45. «КАРТОННЫЙ ДОМИК» (Адрес второй: Суворовский пр., 34)
45. «КАРТОННЫЙ ДОМИК» (Адрес второй: Суворовский пр., 34)
«Поэты только делают вид, что умирают», – сказал как-то француз Жан Кокто. И это святая правда! Я не о стихах говорю, которые остаются в веках, не о письмах, где продолжают жить их страсти и мысли, и даже не о друзьях-свидетелях, которые могут и после смерти поэтов рассказывать об их жизни. Я говорю о витражах в подъезде, при одном виде которых ощущаешь род недуга: о них – цветных стеклышках в окнах на лестнице, писал Кузмин другу Чичерину, когда только-только переехал на Суворовский, 34. Писал, по точному счету, сто два года назад: «Адрес ты знаешь, громадный дом, с цветными мозаиковыми стеклами на лестнице». Мозаиковые стекла! Я был потрясен, когда, поднимаясь в квартиру поэта, своими глазами увидел в оконных проемах лестничного марша осколки этих витражей. И впрямь, разве умирают поэты, если дольше века живут даже хрупкие стекла – вещественное подтверждение: поэт жил здесь, любил и страдал. Да, любил и страдал – это у Кузмина всегда совпадало…

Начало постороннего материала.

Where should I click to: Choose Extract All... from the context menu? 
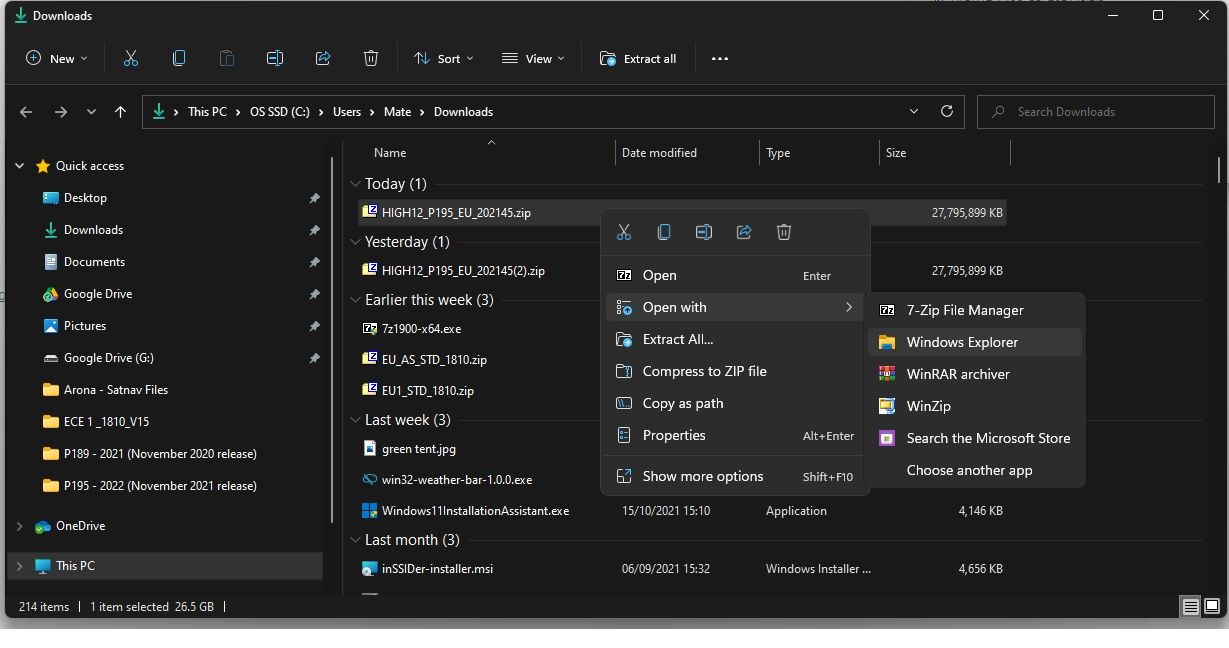pos(677,339)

Как-то ноябрьским утром, точнее – в пять утра, мимо этих, тогда еще целых и чистых, витражей, крадучись, словно преступник, торопливо спускался некий москвич. Художник, талант, красавец. Он скоро женится на самой очаровательной женщине Петербурга, той, кому посвятят потом стихи Ахматова, Сологуб, Северянин, Хлебников и наш герой – Михаил Кузмин. «Белокурое чудо» так влюбится в этого москвича, что, когда на вокзале он только поманит ее уехать с ним, она, актриса, у которой вечером должен быть спектакль у Комиссаржевской, не раздумывая прыгнет в поезд. А пока здесь, в доме на Суворовском, на лестнице с витражами, голова кружилась у самого москвича. И было от чего: он только что пережил небывалое приключение – впервые оказался в постели у мужчины, и любовником его стал такой же прожигатель жизни, как и он, поэт Михаил Кузмин. Скандал? Еще какой! Не дай бог, об этом узнают в театрах, где оба подвизались, в салонах, на журфиксах. К счастью, пока не опубликуют дневники Кузмина, об этом почти никто и не узнает. Но эхо этого «грешного ноябрьского утра» не только станет одним из внутренних поводов ахматовской «Поэмы без героя», но и окажется завязкой таких событий, изнанка которых обернется трагедиями и даже самоубийством – поэт и гусар Всеволод Князев выстрелит в себя.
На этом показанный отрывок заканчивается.